[WHAT YOU SHOULD DO]:
Copying rule for the data below: pictures stay out, and only the lines from the one with "This screenshot has height=330, width=586." down to the one with "This screenshot has height=476, width=582.", inclusive, are repeated exactly.

══ DATA FOR PROCESSING ══

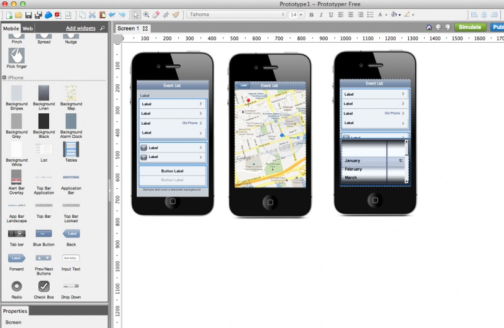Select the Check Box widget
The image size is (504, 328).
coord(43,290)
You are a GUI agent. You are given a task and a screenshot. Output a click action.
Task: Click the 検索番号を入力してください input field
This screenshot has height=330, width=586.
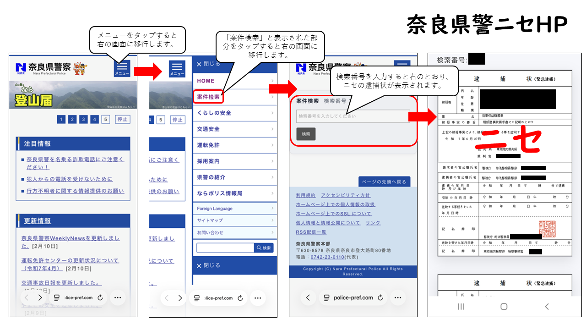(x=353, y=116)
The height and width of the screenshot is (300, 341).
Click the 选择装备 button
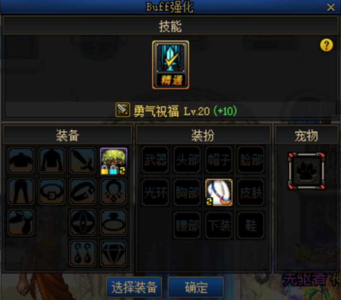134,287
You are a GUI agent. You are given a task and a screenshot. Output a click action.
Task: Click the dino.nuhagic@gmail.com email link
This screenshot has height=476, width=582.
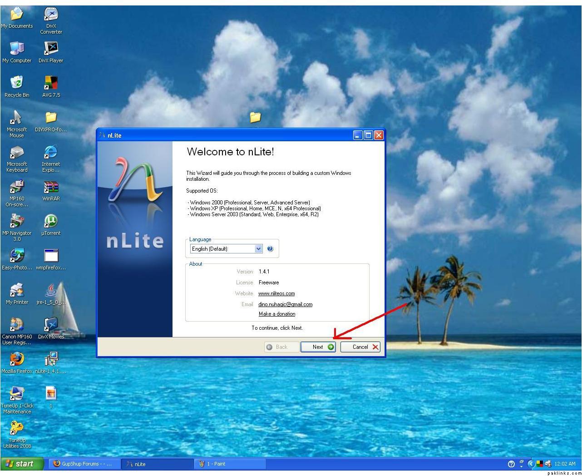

═══
══ DATA FOR PROCESSING ══

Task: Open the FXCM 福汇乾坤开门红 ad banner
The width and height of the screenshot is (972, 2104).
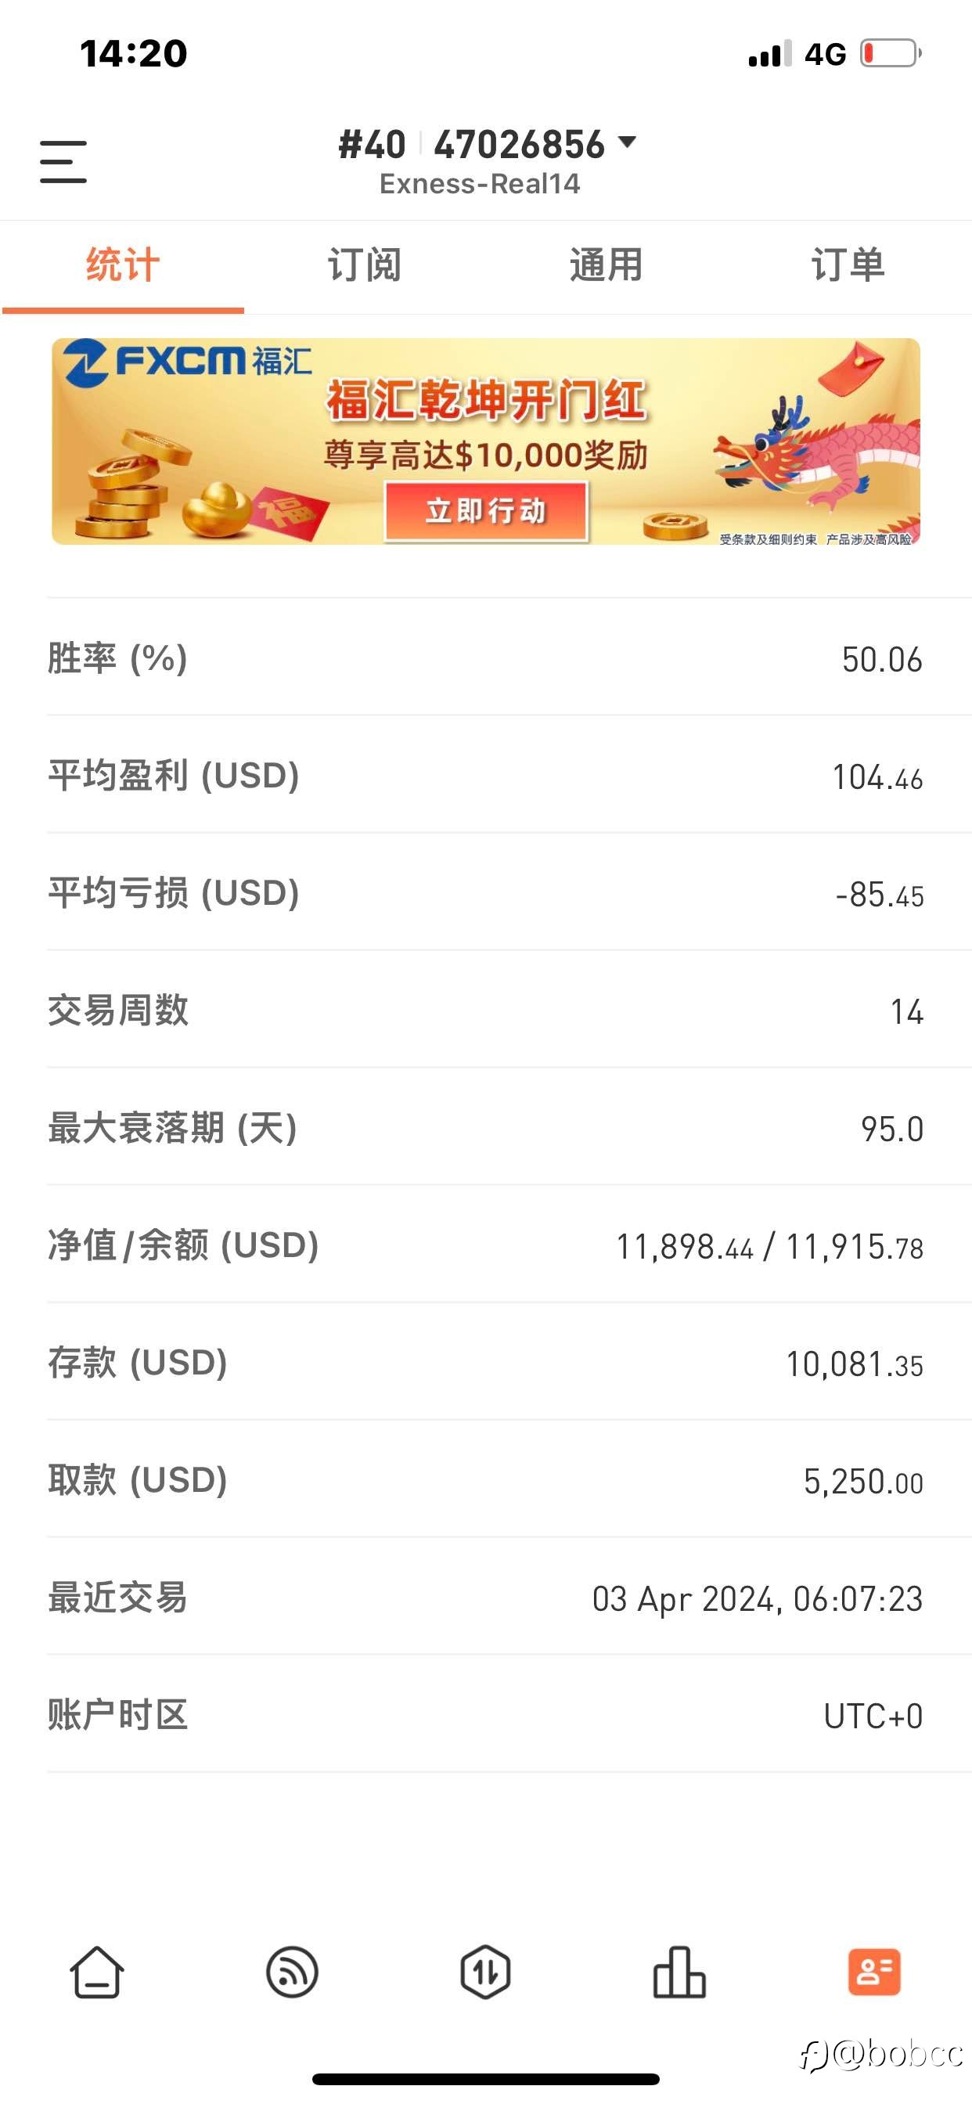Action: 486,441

═══

[WRITTEN ANSWER]:
This screenshot has height=330, width=586.
(x=353, y=116)
The height and width of the screenshot is (300, 341).
Click the 选择装备 button
134,287
You are a GUI agent. You are given a task and a screenshot. Output a click action.
Task: Click the dino.nuhagic@gmail.com email link
This screenshot has height=476, width=582.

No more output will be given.